L’initiatrice du projet Ahoua Yaméogo (milieu) : "L'un de nos objectifs est de renforcer l’éducation artistique et culturelle de la jeunesse africaine".

Les responsables du projet «Les pinceaux de l’intégration» ont animé, le lundi 3 juin 2019 à Ouagadougou, une conférence de presse pour présenter ladite initiative, implémentée au Burkina Faso et au Mali.

La peinture peut être un exemple d’intégration entre les pays de la sous-région. C’est la conviction des responsables du Centre soleil d’Afrique (Burkina Faso) et de la Galerie Médina (Mali). Les deux structures ont, à cet effet, initié un projet commun dénommé «les pinceaux de l’intégration».

L’objectif de cette initiative est de renforcer l’éducation artistique et culturelle de la jeunesse africaine et particulièrement celle de la femme à travers l’art visuel. Ces informations ont été données aux journalistes, le lundi 3 juin 2019 à Ouagadougou, au cours d’une conférence de presse.

La principale animatrice de la rencontre, Ahoua Yaméogo, a indiqué en outre, que «Les pinceaux de l’intégration» visent la prévention et la résolution des conflits entre les communautés du Mali et celles du Burkina Faso, par l’art visuel en particulier et à travers la culture en général. «La culture peut apporter sa contribution dans les difficultés que traversent les deux pays sur les plans socioculturel, économique et sécuritaire», a soutenu Mme Yaméogo.

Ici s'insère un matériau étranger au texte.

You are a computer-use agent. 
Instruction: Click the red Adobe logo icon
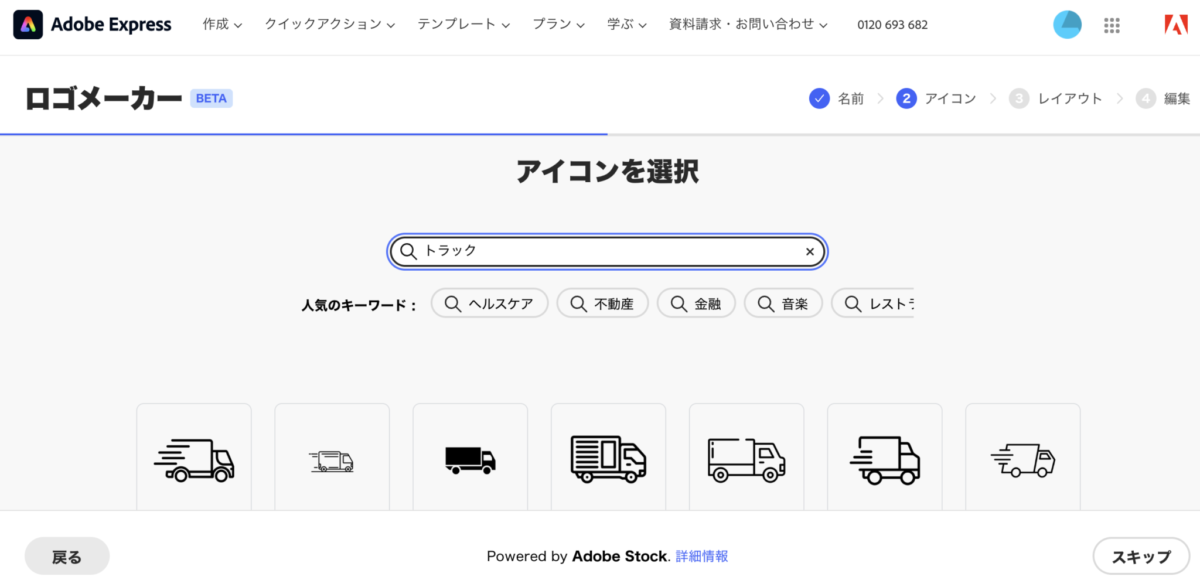pos(1175,25)
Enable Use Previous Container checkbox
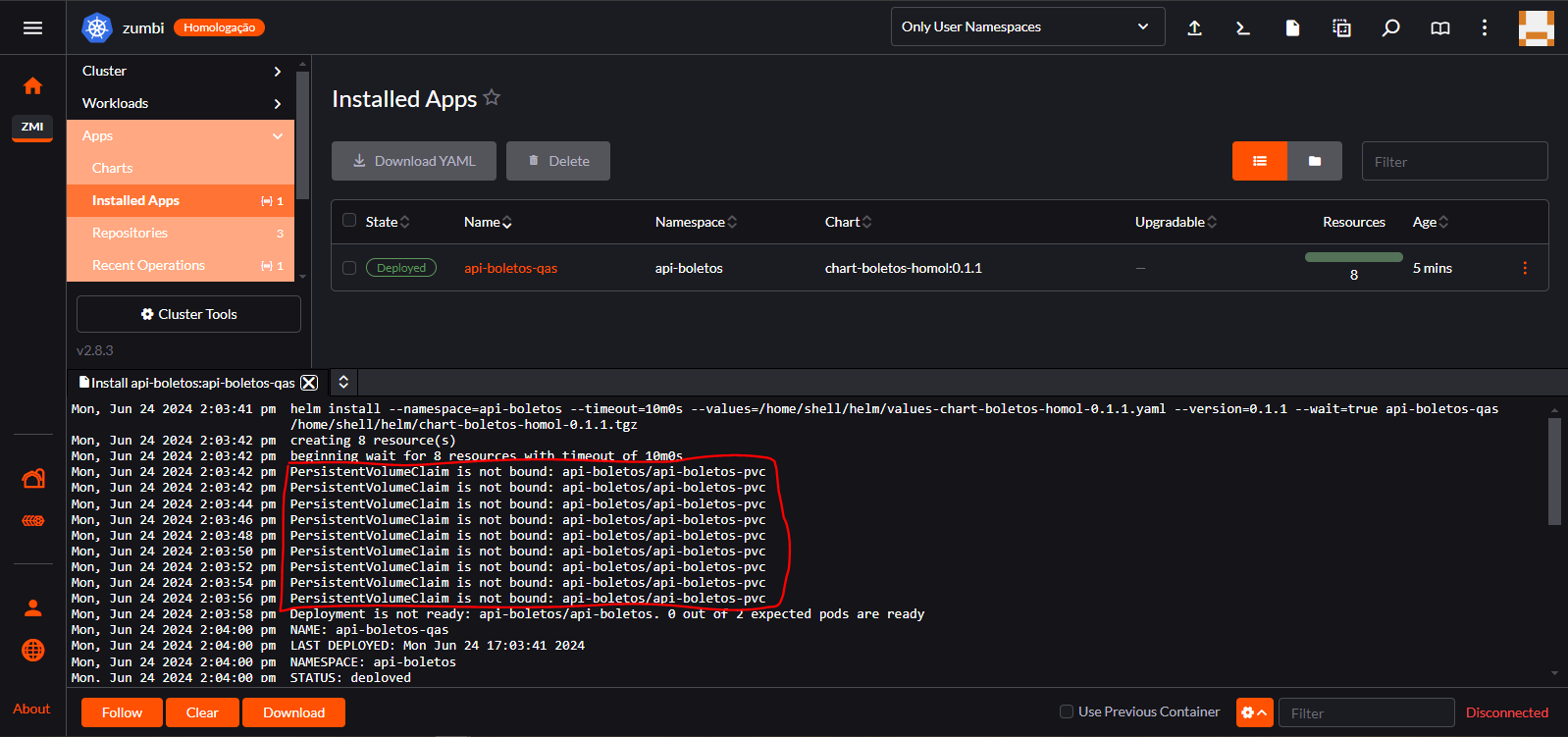This screenshot has width=1568, height=737. (1066, 711)
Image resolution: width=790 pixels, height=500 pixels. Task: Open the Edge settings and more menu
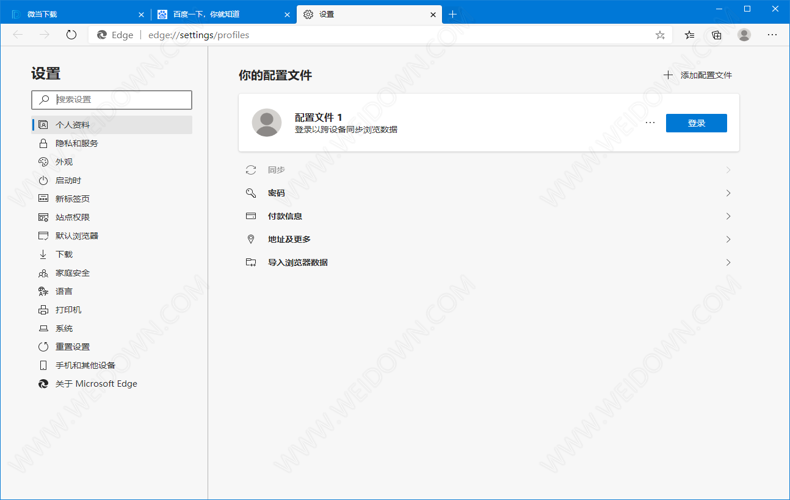772,35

Les initiateurs entendent également, par le biais de ce projet, donner un élan commun aux artistes-plasticiens Maliens et Burkinabè par le canal de leurs créations. Selon elle, celles-ci seront axées sur le thème «consolidation sous régionale et genre par l’art visuel». Par ailleurs, à l’entendre, le projet « Les pinceaux de l’intégration » qui s’étalera de juin à novembre 2019 comportera trois phases.

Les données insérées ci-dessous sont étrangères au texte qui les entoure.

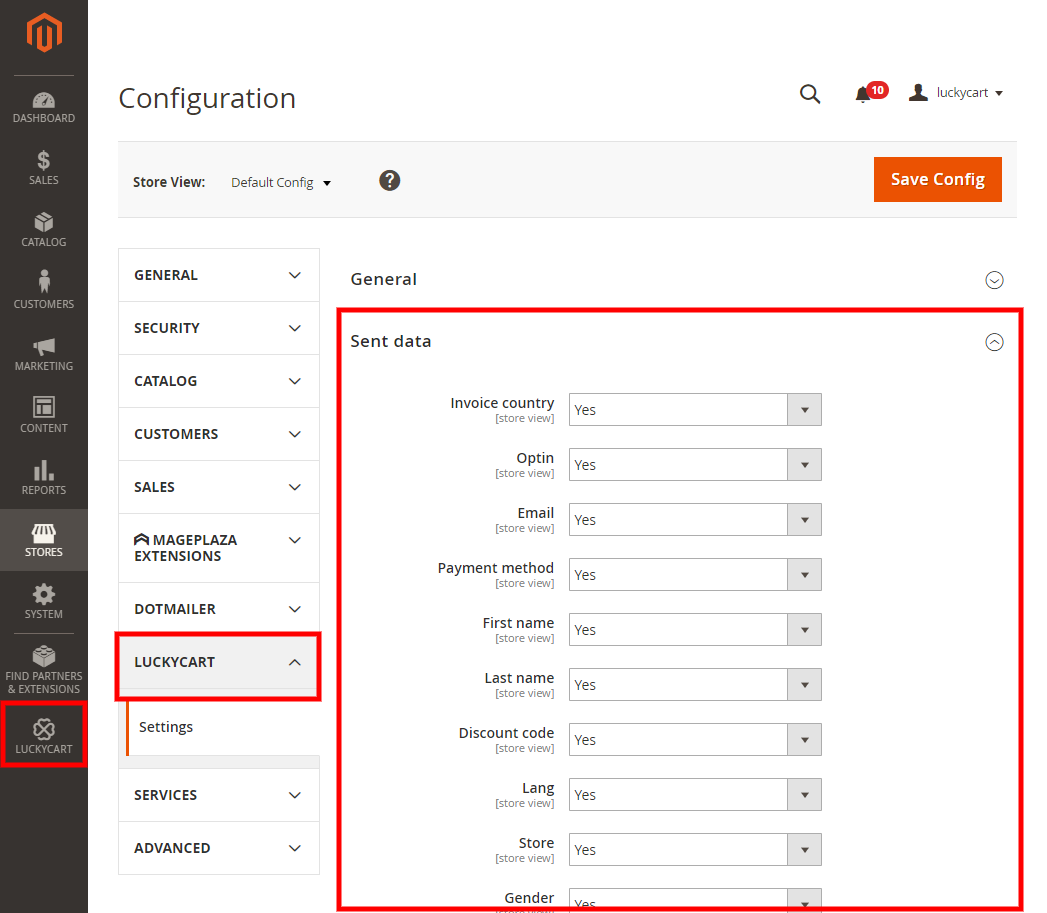The image size is (1047, 913).
Task: Select Settings under LuckyCart
Action: [166, 727]
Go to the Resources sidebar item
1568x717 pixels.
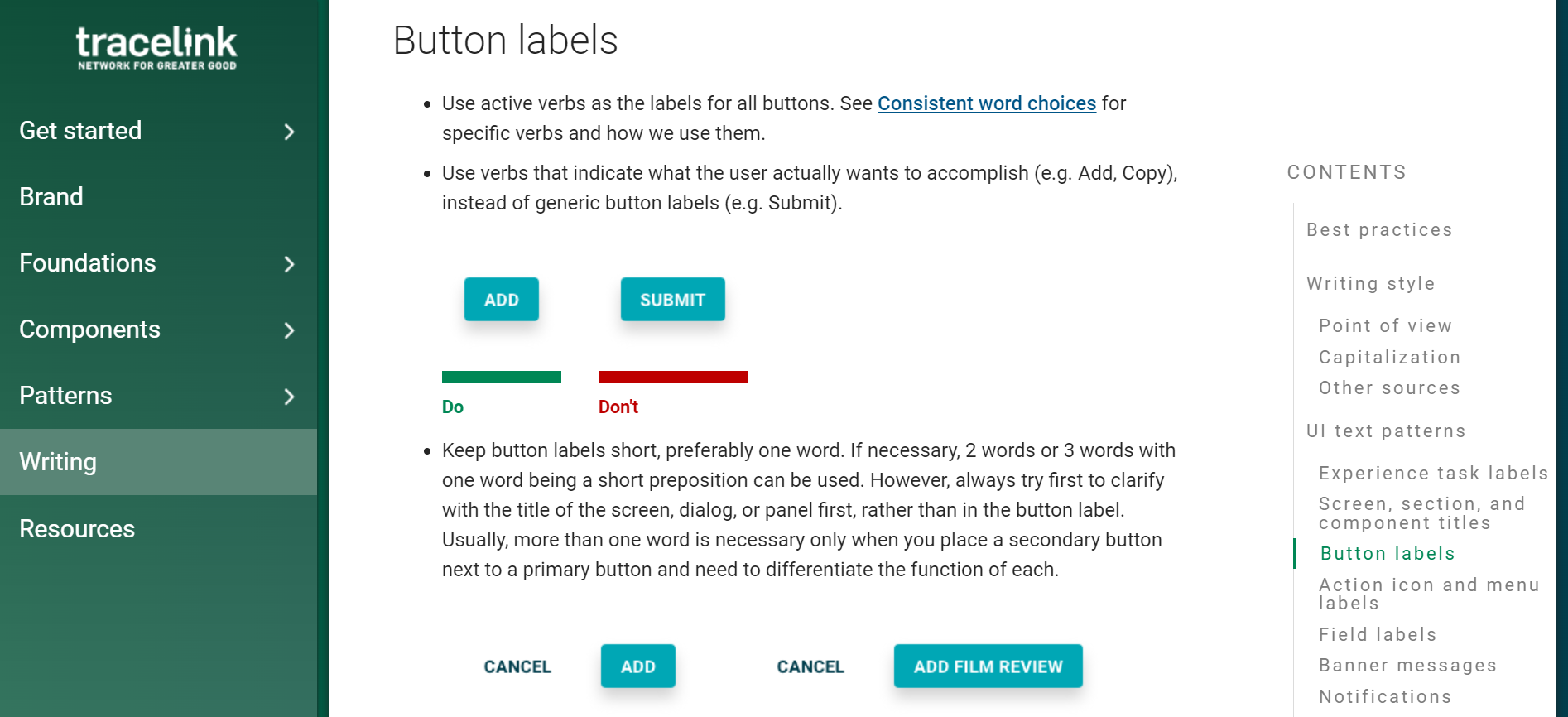coord(77,529)
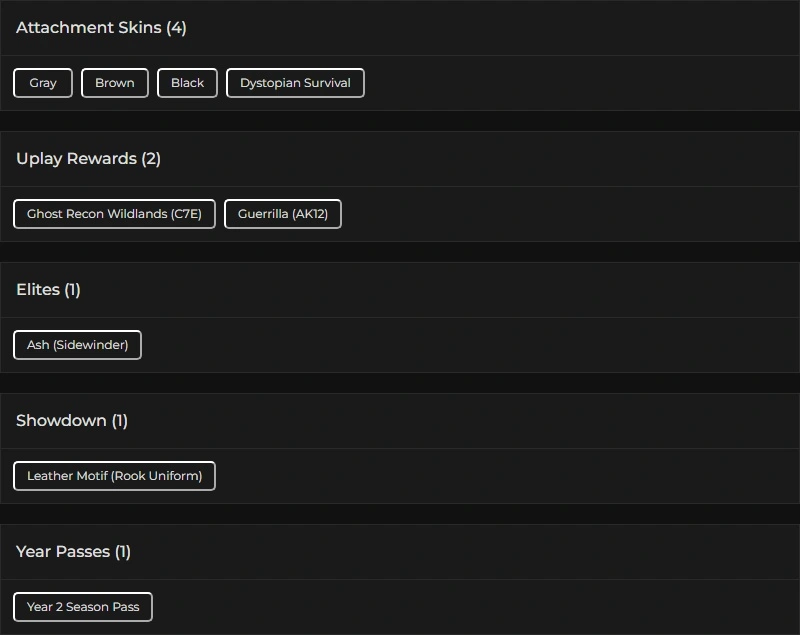Viewport: 800px width, 635px height.
Task: Open Ghost Recon Wildlands (C7E) reward
Action: tap(114, 214)
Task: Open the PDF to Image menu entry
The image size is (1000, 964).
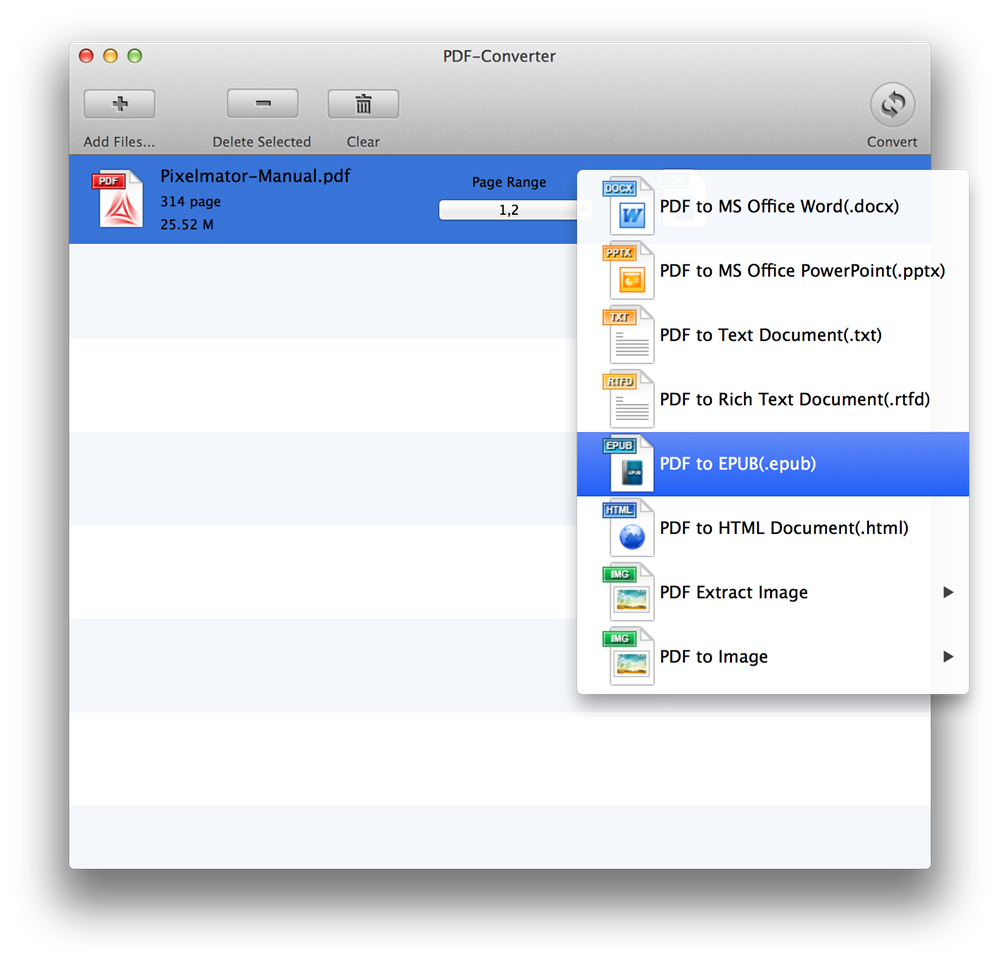Action: [x=714, y=656]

La première, à ses dires, consistera à l’organisation, du 10 au 20 juin, d’une résidence d’artistes à l’espace culturel Gambidi de Ouagadougou et du 17 au 27 juin à la Galerie Médina au Mali à Bamako.

«Ces deux rendez-vous seront animés par des artistes burkinabè et maliens à l’endroit des participants en général et principalement des enfants défavorisés et des élèves» a-t-elle précisé avant d’ajouter qu’ils prendront fin par un vernissage les 21 et 29 juin respectivement à Ouagadougou et à Bamako.

La deuxième phase du projet, a-t-elle poursuivi, va se traduire par la tenue d’une caravane de l’intégration qui regroupera des acteurs culturels, des professeurs, des bloggeurs et des experts de l’art plastique du pays des Hommes intègres et de son voisin malien, du 15 octobre au 2 novembre 2019.

Elle a souligné que cette étape sera marquée par des expositions-ventes, des animations dans les villes de Ouagdougou, Koudougou, Bobo-Dioulasso, Sikasso, Bougouni et Bamako. A l’occasion, les caravaniers, a-t-elle ajouté, vont également échanger avec les populations dans les marchés, les quartiers et autres lieux publics sur le thème de la promotion de la paix et de l’acceptation interculturelle.

Un symposium atelier prévu en novembre 2019 à Bamako au Mali, va marquer la dernière phase du projet, a annoncé Mme Yaméogo. Elle a affirmé que ce conclave réunira sur un même plateau, des artistes de «renom» du Burkina Faso et du Mali autour de la thématique de l’intégration culturelle en Afrique. En rappel, le projet «Les pinceaux de l’intégration» a été retenu par Culture At Work Africa et l’Union européenne dans le cadre d’un appel à projet qui a concerné toute l’Afrique.